Existence and Large Time Behavior for a Dissipative Variant of the Rotational NLS Equation
Paolo Antonelli, Boris Shakarov
TL;DR
We analyze a dissipative variant of the rotational Gross-Pitaevskii equation with a mass-conserving nonlocal chemical potential $\mu[\psi]$. The paper establishes local and global well-posedness across physically relevant regimes, derives Strichartz-based estimates for the associated semigroup, and characterizes long-time behavior: in the linear case, solutions converge to the lowest-energy eigenspace of the rotating Hamiltonian $H_\Omega$, while in the nonlinear case solutions converge to stationary states and, under a conjectured spectral gap, strongly to the ground state up to a phase. Ground states exist variationally at fixed mass, and their potential orbital stability is discussed in the context of the conjecture.

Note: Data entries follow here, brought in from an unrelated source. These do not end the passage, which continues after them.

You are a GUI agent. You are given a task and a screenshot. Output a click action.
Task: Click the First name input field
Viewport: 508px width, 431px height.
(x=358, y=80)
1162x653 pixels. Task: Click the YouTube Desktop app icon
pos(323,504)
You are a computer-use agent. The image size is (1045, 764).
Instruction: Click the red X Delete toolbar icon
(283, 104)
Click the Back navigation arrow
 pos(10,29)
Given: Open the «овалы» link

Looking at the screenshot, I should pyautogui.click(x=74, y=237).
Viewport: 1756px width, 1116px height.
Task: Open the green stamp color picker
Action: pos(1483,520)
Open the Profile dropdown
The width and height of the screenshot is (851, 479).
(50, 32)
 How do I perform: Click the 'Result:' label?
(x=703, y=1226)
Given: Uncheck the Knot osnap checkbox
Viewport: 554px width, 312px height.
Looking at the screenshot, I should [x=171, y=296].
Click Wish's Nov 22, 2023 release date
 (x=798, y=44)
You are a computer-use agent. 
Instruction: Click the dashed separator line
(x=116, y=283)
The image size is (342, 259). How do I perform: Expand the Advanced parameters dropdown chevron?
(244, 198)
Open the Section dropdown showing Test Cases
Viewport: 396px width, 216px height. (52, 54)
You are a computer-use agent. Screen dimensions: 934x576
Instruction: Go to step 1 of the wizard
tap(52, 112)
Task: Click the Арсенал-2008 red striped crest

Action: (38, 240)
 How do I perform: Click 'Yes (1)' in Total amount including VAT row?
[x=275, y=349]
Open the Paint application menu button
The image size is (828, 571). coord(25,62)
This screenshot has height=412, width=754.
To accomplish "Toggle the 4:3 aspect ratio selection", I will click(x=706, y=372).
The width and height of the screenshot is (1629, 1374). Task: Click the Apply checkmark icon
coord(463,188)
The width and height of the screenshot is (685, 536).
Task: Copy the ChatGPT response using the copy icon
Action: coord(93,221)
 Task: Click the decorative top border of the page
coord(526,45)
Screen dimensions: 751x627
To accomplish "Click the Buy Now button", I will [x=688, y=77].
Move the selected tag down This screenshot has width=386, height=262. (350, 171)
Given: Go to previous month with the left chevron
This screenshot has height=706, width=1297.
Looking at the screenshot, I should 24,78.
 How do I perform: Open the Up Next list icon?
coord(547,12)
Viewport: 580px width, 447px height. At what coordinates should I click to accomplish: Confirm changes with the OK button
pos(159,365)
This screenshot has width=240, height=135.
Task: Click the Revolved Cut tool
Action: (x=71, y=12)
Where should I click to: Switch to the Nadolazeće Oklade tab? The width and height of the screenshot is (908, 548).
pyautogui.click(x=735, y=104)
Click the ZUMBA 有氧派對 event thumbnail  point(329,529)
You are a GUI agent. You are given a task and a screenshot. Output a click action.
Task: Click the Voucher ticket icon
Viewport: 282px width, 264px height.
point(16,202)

Overall, the results provide a rigorous foundation for dissipative, rotating Bose-Einstein condensate dynamics with mass conservation and offer insight into vortex formation and relaxation phenomena in these systems.
Abstract
We study a dissipative variant of the Gross-Pitaevskii equation with rotation. The model contains a nonlocal, nonlinear term that forces the conservation of $L^2$-norm of solutions. We are motivated by several physical experiments and numerical simulations studying the formation of vortices in Bose-Einstein condensates. We show local and global well-posedness of this model and investigate the asymptotic behavior of its solutions. In the linear case, the solution asymptotically tends to the eigenspace associated with the smallest eigenvalue in the decomposition of the initial datum. In the nonlinear case, we obtain weak convergence to a stationary state. Moreover, for initial energies in a specific range, we prove strong asymptotic stability of ground state solutions.